I think Galway is a very prosperous thriving town. I went to the bathing
place of Salt Hill, a long suburb of pretty cottages, mostly to be let
furnished to sea bathers. I should have gone on to Cushla Bay and to the
islands of Arran, but I did not. I looked round me and returned to
Galway.
There is difference perceptible to me, but hardly describable between
the Galway men and the rest of the West. The expression of face among
the Donegal peasantry is a patience that waits. The Mayo men seem
dispirited as the Leitrim men also do, but are capable of flashing up
into desperation. The Galway men seem never to have been tamed. The
ferocious O'Flaherties, the fierce tribes of Galway, the dark Spanish
blood, have all left their marks on and bequeathed their spirit to the
men of Galway. I met one or two who, like some of the Puritans, believed
that killing was not murder, who urged that if the law would not deter
great men from wrong-doing it should not protect them.

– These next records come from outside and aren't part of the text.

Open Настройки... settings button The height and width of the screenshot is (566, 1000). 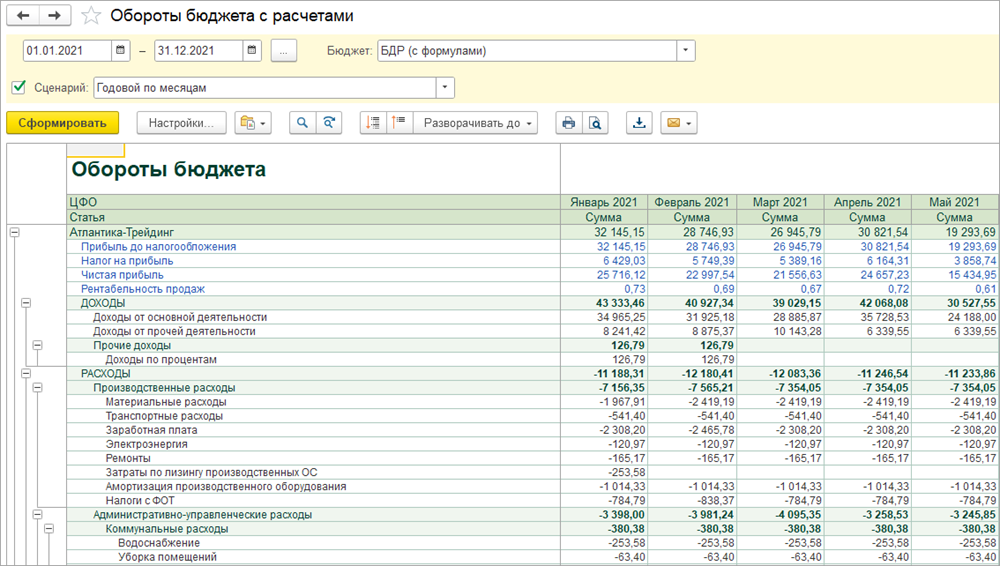181,123
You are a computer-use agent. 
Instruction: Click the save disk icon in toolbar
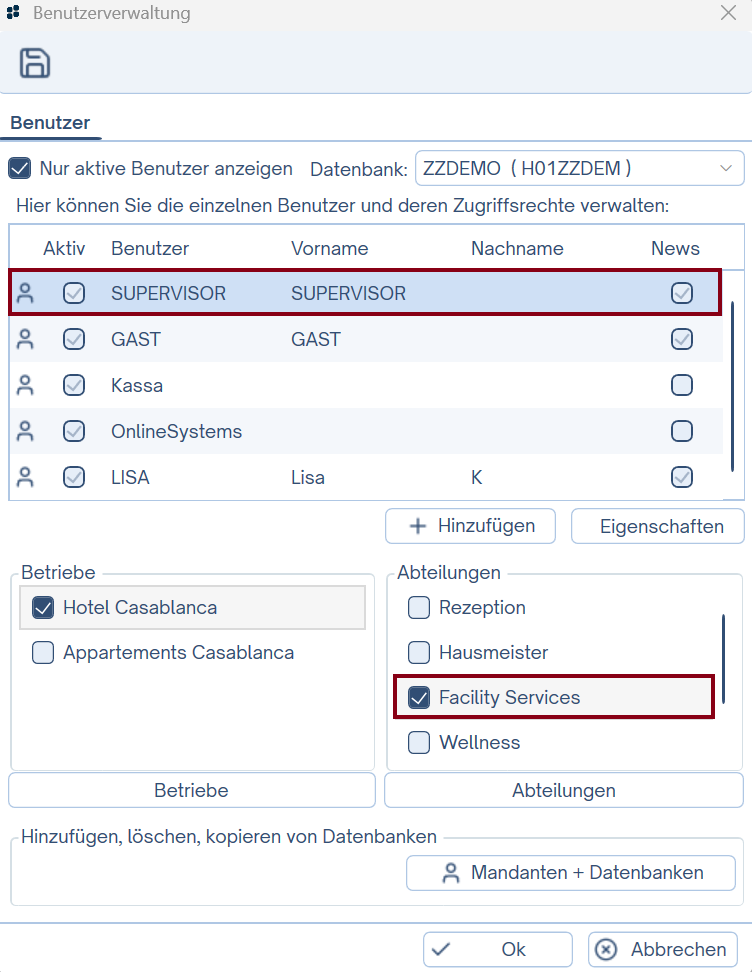35,63
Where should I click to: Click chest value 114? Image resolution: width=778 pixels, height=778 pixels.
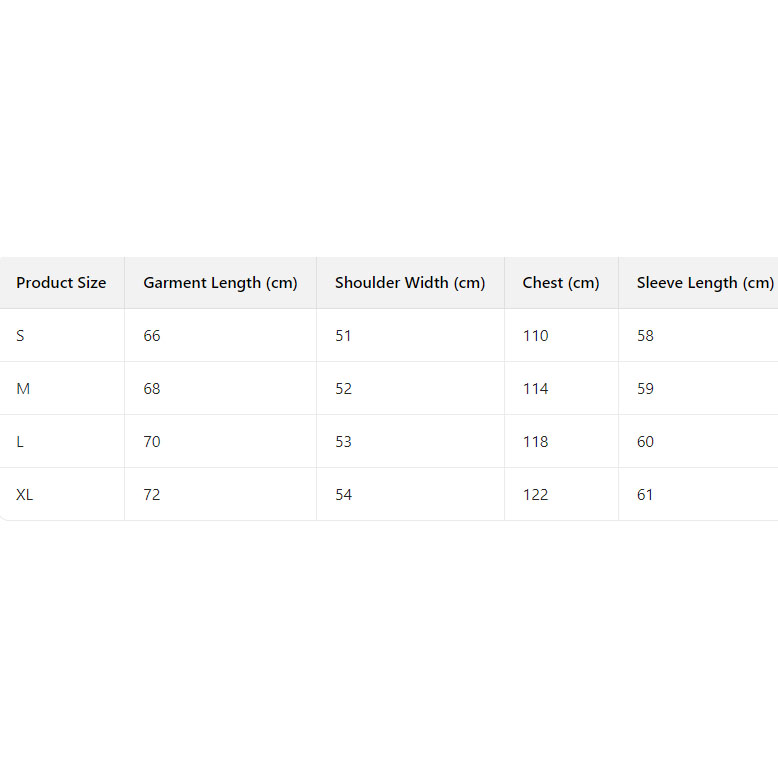[x=536, y=389]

When trade revives and prosperity dawns upon the West the fierce blood,
like the Norman blood elsewhere, will go out in enterprise and spend
itself in improvements.
Land was pointed out to me in Galway for which L4 an acre was paid by
village people to plant potatoes in. This is called conacre. In going
through Galway City, even in the suburbs, I did not see great appealing
poverty such as I saw elsewhere. There was the bustle of work and the
independence of work everywhere, but in the country, there seems poverty
mixed with the fierce impatience of seeing no better way to mend
matters. I heard of evictions having taken place here and there, but saw
none.
LII.
THE LAKES OF KILLARNEY.
There is a good deal of disturbance about Limerick, according to the
papers. A traveller would never discover it. It does not appear on the
surface. I have been a little here and there in the environs of
Limerick, and have seen no sign of any mob or any disturbance. Police go
out unexpectedly to do eviction service and it is only known when the
report comes in the papers.
I did not hear in Limerick town or county, in any place where I happened
to be, of any landlord who had got renown for any special hardness.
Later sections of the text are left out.